---------- DATA FOR REVIEW

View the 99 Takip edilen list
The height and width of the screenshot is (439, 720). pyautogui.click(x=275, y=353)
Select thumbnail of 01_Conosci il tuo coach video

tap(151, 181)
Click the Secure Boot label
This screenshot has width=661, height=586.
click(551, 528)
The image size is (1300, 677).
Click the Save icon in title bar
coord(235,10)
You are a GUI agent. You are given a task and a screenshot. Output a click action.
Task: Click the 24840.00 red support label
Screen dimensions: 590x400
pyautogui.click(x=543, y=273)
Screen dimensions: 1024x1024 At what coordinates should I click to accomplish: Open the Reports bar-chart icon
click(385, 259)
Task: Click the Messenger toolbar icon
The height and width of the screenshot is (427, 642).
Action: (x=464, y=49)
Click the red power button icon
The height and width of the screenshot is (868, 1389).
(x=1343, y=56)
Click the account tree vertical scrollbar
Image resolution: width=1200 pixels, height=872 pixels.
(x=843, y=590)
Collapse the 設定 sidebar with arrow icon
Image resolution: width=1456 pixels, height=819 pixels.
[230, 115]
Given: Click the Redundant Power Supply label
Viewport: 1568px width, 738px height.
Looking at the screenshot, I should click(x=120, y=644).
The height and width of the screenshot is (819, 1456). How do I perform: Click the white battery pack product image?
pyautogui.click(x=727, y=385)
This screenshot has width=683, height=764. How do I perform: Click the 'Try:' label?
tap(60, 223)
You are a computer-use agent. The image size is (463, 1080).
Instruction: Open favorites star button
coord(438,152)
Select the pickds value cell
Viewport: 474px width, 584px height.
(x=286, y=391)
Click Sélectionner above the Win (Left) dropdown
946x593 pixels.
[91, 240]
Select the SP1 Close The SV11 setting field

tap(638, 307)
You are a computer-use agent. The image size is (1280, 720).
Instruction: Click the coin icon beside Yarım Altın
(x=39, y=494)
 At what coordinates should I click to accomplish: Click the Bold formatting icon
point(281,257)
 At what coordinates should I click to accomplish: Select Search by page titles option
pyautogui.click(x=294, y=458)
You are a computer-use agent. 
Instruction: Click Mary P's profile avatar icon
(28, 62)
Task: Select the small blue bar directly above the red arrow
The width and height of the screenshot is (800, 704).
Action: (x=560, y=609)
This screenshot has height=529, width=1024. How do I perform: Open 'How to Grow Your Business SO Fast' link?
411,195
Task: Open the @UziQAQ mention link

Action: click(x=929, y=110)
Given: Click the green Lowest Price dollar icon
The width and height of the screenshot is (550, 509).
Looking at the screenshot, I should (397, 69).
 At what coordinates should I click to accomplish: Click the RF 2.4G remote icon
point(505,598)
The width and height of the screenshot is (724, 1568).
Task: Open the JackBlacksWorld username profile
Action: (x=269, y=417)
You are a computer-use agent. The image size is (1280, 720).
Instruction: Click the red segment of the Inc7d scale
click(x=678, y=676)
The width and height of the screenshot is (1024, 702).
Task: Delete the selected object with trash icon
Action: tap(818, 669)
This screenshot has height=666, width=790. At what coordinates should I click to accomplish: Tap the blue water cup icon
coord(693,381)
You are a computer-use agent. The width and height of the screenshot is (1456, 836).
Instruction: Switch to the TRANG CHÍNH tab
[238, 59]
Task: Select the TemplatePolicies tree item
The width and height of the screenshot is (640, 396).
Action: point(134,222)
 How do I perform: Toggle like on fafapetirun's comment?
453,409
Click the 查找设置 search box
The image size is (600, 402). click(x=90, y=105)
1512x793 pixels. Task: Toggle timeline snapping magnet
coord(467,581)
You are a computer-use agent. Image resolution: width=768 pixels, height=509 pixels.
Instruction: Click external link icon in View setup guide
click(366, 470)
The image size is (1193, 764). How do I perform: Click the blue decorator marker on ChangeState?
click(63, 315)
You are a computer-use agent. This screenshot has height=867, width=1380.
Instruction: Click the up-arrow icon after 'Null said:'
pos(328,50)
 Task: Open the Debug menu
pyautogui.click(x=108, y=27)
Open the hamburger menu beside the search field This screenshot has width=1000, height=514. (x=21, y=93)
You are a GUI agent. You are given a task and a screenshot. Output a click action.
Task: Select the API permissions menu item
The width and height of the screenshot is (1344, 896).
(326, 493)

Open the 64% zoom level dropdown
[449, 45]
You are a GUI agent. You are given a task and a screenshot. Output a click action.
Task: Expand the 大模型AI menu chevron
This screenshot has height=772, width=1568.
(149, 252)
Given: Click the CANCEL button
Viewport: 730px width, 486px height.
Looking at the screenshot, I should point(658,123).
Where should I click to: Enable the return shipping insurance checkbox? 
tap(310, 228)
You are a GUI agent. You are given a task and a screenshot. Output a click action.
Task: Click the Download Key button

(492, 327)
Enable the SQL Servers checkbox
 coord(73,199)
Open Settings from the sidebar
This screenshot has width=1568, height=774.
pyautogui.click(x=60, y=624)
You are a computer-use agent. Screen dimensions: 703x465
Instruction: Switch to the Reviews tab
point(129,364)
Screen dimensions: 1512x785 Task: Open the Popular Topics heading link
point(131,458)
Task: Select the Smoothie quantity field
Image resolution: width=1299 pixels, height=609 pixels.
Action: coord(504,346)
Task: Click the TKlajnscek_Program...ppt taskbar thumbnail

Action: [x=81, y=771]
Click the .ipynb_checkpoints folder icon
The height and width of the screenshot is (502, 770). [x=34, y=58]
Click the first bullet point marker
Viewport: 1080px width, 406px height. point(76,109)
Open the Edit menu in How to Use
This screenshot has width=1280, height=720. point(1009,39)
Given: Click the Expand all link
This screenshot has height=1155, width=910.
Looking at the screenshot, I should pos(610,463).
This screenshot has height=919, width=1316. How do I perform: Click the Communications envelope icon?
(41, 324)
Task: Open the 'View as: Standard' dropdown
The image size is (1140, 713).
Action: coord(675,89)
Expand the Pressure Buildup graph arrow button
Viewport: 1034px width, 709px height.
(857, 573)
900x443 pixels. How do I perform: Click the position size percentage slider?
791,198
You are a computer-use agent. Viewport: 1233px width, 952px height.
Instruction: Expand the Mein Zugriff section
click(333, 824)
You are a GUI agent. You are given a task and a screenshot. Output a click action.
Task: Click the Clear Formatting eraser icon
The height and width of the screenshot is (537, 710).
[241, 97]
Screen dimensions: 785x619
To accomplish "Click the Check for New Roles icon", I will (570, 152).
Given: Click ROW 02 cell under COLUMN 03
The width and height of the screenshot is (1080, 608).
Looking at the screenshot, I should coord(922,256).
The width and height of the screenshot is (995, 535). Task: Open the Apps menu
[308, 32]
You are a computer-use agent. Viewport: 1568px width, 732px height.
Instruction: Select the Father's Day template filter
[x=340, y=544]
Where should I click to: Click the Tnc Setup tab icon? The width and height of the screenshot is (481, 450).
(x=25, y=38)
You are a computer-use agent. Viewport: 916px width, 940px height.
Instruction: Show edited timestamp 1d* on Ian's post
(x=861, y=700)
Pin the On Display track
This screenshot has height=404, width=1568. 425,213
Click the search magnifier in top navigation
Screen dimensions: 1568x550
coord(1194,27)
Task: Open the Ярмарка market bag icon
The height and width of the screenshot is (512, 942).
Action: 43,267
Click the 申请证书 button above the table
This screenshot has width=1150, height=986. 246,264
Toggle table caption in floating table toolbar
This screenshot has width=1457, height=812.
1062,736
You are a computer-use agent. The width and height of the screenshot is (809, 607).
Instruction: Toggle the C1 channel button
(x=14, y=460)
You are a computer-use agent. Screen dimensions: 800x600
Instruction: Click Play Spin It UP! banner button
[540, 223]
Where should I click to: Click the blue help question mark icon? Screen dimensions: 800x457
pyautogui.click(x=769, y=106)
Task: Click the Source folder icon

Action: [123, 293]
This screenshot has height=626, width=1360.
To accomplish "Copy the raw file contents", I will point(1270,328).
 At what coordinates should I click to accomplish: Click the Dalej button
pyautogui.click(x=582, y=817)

--------------------

*WORK TASK*: Within the records above, count the lines that include the string "item"; state the number and nothing else.

*RESPONSE AREA*: 2